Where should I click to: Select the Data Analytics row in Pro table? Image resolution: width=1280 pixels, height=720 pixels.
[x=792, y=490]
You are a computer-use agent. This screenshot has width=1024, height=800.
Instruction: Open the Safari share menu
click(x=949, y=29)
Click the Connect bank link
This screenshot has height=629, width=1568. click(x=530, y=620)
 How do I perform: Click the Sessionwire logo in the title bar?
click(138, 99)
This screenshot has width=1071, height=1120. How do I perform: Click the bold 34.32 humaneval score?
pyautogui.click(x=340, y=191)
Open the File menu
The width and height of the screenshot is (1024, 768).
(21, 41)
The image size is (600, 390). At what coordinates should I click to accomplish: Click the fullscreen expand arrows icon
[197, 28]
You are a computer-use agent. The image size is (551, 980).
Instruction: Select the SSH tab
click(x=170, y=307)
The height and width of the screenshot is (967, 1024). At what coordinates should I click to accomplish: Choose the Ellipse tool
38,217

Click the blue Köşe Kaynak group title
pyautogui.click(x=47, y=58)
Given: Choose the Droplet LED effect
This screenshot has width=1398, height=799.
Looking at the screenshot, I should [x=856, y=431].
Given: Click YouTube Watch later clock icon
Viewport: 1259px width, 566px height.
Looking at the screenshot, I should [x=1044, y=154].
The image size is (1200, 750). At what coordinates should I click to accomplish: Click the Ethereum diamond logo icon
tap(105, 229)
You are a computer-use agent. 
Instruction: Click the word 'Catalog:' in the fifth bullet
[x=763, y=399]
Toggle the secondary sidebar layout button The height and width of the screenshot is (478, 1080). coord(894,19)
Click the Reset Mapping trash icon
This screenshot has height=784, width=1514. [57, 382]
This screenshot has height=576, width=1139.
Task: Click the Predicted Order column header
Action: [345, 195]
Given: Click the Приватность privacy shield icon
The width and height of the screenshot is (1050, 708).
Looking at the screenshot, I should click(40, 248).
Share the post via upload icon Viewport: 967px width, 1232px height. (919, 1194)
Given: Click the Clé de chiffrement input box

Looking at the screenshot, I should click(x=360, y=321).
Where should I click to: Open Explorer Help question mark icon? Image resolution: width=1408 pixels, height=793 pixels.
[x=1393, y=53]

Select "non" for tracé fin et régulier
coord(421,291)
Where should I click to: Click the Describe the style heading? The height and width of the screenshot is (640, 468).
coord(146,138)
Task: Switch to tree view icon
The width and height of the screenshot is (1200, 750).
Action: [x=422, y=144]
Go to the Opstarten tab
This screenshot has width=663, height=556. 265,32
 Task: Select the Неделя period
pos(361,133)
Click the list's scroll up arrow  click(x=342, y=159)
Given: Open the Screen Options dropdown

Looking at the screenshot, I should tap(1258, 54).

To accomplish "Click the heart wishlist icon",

-*-

# [Aim of the exercise]
The output should be a character-exact copy of all entries.

# [Answer to the exercise]
Where should I click to: Select the Data Analytics row in Pro table? Image resolution: width=1280 pixels, height=720 pixels.
[x=792, y=490]
You are a computer-use agent. This screenshot has width=1024, height=800.
Instruction: Open the Safari share menu
click(x=949, y=29)
Click the Connect bank link
This screenshot has height=629, width=1568. click(x=530, y=620)
 How do I perform: Click the Sessionwire logo in the title bar?
click(138, 99)
This screenshot has width=1071, height=1120. How do I perform: Click the bold 34.32 humaneval score?
pyautogui.click(x=340, y=191)
Open the File menu
The width and height of the screenshot is (1024, 768).
(21, 41)
The image size is (600, 390). At what coordinates should I click to accomplish: Click the fullscreen expand arrows icon
[197, 28]
You are a computer-use agent. The image size is (551, 980).
Instruction: Select the SSH tab
click(x=170, y=307)
The height and width of the screenshot is (967, 1024). At what coordinates should I click to accomplish: Choose the Ellipse tool
38,217

Click the blue Köşe Kaynak group title
pyautogui.click(x=47, y=58)
Given: Choose the Droplet LED effect
This screenshot has width=1398, height=799.
Looking at the screenshot, I should [x=856, y=431].
Given: Click YouTube Watch later clock icon
Viewport: 1259px width, 566px height.
Looking at the screenshot, I should [x=1044, y=154].
The image size is (1200, 750). At what coordinates should I click to accomplish: Click the Ethereum diamond logo icon
tap(105, 229)
You are a computer-use agent. 
Instruction: Click the word 'Catalog:' in the fifth bullet
[x=763, y=399]
Toggle the secondary sidebar layout button The height and width of the screenshot is (478, 1080). coord(894,19)
Click the Reset Mapping trash icon
This screenshot has height=784, width=1514. [57, 382]
This screenshot has height=576, width=1139.
Task: Click the Predicted Order column header
Action: [345, 195]
Given: Click the Приватность privacy shield icon
The width and height of the screenshot is (1050, 708).
Looking at the screenshot, I should click(40, 248).
Share the post via upload icon Viewport: 967px width, 1232px height. (919, 1194)
Given: Click the Clé de chiffrement input box

Looking at the screenshot, I should click(x=360, y=321).
Where should I click to: Open Explorer Help question mark icon? Image resolution: width=1408 pixels, height=793 pixels.
[x=1393, y=53]

Select "non" for tracé fin et régulier
coord(421,291)
Where should I click to: Click the Describe the style heading? The height and width of the screenshot is (640, 468).
coord(146,138)
Task: Switch to tree view icon
The width and height of the screenshot is (1200, 750).
Action: [x=422, y=144]
Go to the Opstarten tab
This screenshot has width=663, height=556. 265,32
 Task: Select the Неделя period
pos(361,133)
Click the list's scroll up arrow  click(x=342, y=159)
Given: Open the Screen Options dropdown

Looking at the screenshot, I should tap(1258, 54).

To accomplish "Click the heart wishlist icon",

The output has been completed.